Stored records
Content starts

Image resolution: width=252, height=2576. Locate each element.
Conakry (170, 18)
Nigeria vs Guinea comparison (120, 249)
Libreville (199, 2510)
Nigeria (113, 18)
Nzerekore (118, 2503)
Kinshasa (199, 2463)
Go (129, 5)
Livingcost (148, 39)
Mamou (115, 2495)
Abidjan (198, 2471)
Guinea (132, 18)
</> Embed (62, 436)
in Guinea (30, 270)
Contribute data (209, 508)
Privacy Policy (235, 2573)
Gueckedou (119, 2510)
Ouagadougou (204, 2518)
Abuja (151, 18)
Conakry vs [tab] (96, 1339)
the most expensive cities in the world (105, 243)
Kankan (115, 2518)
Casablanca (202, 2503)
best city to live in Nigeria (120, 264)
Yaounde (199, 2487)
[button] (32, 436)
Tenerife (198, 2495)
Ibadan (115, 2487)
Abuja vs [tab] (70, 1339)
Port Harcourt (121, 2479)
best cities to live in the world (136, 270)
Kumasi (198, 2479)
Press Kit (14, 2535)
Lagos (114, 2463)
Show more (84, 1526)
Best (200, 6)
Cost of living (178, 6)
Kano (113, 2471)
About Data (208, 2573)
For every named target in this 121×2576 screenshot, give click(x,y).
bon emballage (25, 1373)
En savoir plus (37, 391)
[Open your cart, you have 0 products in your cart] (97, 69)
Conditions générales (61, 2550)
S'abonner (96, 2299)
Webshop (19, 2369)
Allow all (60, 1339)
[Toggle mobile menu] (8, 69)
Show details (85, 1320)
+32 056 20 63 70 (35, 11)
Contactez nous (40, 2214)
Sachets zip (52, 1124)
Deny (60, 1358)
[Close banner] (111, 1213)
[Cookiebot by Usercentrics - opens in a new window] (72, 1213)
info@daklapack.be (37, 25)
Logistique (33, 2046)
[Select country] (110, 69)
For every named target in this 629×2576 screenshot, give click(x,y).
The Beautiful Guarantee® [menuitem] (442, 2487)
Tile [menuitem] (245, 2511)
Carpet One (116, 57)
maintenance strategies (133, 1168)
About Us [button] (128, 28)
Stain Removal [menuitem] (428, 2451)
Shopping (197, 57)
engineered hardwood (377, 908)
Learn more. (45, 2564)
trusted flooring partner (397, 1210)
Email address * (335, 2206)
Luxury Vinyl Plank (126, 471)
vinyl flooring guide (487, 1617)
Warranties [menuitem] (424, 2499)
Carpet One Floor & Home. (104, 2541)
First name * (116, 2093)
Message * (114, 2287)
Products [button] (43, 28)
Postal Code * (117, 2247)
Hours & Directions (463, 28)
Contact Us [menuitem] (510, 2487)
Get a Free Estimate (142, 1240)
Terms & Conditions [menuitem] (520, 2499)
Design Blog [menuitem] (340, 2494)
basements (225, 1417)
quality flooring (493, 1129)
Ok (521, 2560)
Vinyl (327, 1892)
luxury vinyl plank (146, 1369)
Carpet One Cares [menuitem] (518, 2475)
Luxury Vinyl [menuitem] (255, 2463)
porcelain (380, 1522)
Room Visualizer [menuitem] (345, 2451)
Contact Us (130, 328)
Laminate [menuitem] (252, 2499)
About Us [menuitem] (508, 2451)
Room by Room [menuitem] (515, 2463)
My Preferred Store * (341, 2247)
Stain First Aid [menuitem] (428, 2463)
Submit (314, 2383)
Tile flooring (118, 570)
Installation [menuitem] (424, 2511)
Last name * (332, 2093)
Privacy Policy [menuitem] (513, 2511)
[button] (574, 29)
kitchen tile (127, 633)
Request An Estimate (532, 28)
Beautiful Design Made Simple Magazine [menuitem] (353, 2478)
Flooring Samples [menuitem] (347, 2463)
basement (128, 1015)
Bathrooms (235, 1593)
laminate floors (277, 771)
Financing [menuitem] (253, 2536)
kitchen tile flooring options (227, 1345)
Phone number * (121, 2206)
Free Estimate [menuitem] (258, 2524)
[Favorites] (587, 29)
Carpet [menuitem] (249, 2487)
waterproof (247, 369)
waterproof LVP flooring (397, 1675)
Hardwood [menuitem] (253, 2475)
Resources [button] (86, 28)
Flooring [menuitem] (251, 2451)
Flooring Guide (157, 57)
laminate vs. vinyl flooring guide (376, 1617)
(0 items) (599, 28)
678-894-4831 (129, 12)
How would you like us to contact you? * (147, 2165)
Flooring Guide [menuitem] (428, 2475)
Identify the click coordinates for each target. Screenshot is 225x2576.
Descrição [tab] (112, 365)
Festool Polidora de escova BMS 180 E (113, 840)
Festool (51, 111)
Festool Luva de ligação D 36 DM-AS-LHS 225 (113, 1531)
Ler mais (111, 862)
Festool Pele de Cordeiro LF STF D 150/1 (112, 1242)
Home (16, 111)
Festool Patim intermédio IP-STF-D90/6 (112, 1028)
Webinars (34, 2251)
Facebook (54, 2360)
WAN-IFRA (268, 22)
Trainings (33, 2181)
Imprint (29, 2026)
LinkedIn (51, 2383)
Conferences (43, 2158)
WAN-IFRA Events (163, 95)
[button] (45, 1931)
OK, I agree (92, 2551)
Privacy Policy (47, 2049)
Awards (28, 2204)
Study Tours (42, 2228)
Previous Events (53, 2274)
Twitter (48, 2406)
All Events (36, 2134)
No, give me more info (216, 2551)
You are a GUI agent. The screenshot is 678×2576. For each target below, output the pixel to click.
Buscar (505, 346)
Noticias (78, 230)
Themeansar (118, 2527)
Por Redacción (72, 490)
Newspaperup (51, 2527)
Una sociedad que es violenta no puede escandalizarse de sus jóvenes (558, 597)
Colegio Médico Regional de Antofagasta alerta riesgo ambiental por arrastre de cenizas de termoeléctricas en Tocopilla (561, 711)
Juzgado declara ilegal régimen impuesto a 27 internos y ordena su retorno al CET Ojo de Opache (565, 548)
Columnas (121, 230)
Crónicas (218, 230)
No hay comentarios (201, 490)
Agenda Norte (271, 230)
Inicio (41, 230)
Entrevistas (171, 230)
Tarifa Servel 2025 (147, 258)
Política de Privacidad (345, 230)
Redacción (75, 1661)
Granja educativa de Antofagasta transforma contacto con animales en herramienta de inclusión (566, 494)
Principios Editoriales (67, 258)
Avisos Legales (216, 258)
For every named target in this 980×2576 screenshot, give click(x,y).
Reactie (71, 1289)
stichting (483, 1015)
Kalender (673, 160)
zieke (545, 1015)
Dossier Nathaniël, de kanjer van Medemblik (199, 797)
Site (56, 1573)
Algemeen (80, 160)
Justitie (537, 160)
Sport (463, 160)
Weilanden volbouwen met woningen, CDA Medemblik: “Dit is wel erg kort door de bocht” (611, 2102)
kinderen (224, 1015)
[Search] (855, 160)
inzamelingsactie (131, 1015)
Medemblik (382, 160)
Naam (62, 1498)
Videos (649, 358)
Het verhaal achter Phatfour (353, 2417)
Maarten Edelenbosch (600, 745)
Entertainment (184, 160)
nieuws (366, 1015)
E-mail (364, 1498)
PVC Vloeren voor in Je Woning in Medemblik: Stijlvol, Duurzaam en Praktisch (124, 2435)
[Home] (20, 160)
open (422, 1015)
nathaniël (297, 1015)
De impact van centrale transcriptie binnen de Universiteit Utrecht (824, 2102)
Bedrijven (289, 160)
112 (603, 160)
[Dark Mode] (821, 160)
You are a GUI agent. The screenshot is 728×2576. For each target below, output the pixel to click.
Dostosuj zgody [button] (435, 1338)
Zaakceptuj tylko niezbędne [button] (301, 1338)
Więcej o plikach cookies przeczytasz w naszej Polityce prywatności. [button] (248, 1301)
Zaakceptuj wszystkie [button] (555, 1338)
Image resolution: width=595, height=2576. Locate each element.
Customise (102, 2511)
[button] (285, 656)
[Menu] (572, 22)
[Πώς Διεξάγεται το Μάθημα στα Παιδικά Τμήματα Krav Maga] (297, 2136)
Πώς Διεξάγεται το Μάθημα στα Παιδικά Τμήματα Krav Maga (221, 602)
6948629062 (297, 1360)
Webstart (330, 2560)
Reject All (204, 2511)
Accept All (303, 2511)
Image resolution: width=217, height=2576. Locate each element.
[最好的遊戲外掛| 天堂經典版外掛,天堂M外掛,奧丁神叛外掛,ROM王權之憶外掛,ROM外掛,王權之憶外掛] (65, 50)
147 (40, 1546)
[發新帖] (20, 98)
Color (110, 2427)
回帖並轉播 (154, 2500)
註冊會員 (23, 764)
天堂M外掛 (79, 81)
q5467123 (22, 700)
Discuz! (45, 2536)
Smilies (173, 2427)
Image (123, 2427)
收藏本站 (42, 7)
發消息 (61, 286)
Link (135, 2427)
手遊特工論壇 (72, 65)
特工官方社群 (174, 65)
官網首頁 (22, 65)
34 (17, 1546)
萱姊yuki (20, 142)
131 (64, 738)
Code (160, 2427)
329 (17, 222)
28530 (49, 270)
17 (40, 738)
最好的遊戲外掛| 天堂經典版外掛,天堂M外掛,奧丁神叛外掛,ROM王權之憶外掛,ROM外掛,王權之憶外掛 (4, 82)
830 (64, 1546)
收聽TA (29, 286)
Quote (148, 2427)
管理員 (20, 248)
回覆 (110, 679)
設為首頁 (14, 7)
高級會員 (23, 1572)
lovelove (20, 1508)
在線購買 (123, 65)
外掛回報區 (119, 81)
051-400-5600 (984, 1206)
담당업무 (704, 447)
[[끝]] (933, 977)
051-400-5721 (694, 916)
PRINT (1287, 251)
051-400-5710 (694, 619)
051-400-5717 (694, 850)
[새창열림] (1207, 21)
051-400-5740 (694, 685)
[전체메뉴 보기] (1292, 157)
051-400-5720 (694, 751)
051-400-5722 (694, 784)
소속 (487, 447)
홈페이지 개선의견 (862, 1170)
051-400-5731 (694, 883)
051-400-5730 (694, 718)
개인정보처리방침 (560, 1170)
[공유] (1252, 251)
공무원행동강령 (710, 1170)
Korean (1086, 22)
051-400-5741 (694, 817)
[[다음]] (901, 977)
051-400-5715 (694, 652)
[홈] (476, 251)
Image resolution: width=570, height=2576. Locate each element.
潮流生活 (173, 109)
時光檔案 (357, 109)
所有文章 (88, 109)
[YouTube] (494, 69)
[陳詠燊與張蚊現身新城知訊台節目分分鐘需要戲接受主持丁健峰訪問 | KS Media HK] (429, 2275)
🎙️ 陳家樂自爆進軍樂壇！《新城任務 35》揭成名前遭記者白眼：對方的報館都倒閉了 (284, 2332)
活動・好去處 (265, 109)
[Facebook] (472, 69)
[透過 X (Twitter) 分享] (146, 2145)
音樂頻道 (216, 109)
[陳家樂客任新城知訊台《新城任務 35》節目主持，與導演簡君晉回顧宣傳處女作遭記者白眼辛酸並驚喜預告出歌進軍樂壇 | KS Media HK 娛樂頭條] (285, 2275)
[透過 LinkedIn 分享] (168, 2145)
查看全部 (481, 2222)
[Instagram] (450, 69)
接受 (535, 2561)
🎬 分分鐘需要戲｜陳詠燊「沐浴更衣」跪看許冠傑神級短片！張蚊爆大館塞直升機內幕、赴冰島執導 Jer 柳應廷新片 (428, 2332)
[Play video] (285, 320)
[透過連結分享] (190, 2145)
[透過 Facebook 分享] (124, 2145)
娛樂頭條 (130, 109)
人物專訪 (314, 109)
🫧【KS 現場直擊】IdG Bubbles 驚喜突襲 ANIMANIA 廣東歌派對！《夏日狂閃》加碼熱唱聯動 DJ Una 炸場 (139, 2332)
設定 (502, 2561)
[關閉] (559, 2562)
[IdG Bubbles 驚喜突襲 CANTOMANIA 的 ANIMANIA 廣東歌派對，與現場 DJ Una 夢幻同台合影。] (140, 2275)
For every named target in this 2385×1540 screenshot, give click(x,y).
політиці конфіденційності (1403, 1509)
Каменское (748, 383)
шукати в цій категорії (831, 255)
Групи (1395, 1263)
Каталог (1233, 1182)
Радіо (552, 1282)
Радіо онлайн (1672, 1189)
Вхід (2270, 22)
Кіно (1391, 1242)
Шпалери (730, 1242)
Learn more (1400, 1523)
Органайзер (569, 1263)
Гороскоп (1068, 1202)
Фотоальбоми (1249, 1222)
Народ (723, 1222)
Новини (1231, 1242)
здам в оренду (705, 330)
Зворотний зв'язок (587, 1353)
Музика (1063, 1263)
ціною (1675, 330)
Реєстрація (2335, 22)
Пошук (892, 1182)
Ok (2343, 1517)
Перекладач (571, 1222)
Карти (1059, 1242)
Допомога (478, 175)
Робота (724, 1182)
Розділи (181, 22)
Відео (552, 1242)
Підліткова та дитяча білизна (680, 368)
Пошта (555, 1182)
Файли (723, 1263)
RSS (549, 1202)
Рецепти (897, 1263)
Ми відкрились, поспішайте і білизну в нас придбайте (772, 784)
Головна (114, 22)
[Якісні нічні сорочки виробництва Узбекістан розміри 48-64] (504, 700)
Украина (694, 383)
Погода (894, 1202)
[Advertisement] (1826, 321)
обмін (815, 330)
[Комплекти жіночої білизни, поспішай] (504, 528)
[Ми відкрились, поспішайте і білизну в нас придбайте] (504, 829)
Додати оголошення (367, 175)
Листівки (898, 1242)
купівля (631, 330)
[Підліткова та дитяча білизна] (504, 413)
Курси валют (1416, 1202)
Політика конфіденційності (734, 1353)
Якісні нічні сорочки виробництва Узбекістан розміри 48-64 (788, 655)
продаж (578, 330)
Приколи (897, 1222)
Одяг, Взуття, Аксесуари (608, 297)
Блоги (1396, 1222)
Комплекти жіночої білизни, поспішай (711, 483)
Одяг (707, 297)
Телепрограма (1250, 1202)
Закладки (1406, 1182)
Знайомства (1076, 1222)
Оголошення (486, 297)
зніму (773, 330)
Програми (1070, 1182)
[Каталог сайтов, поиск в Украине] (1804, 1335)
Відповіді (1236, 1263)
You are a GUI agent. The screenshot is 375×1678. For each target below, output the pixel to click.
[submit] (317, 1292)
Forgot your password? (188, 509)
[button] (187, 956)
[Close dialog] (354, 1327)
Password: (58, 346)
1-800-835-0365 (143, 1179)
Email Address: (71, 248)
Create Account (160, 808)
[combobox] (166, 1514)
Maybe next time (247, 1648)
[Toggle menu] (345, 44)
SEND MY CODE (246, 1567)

Content ends

Taking the entries above, write out exactly each line from the one holding "112 (603, 160)" to the one holding "Image resolution: width=217, height=2576.", both included, and stop there.

112 (603, 160)
[Dark Mode] (821, 160)
You are a GUI agent. The screenshot is 728×2576. For each target below, output the pixel to click.
Dostosuj zgody [button] (435, 1338)
Zaakceptuj tylko niezbędne [button] (301, 1338)
Więcej o plikach cookies przeczytasz w naszej Polityce prywatności. [button] (248, 1301)
Zaakceptuj wszystkie [button] (555, 1338)
Image resolution: width=595, height=2576. Locate each element.
Customise (102, 2511)
[button] (285, 656)
[Menu] (572, 22)
[Πώς Διεξάγεται το Μάθημα στα Παιδικά Τμήματα Krav Maga] (297, 2136)
Πώς Διεξάγεται το Μάθημα στα Παιδικά Τμήματα Krav Maga (221, 602)
6948629062 (297, 1360)
Webstart (330, 2560)
Reject All (204, 2511)
Accept All (303, 2511)
Image resolution: width=217, height=2576. Locate each element.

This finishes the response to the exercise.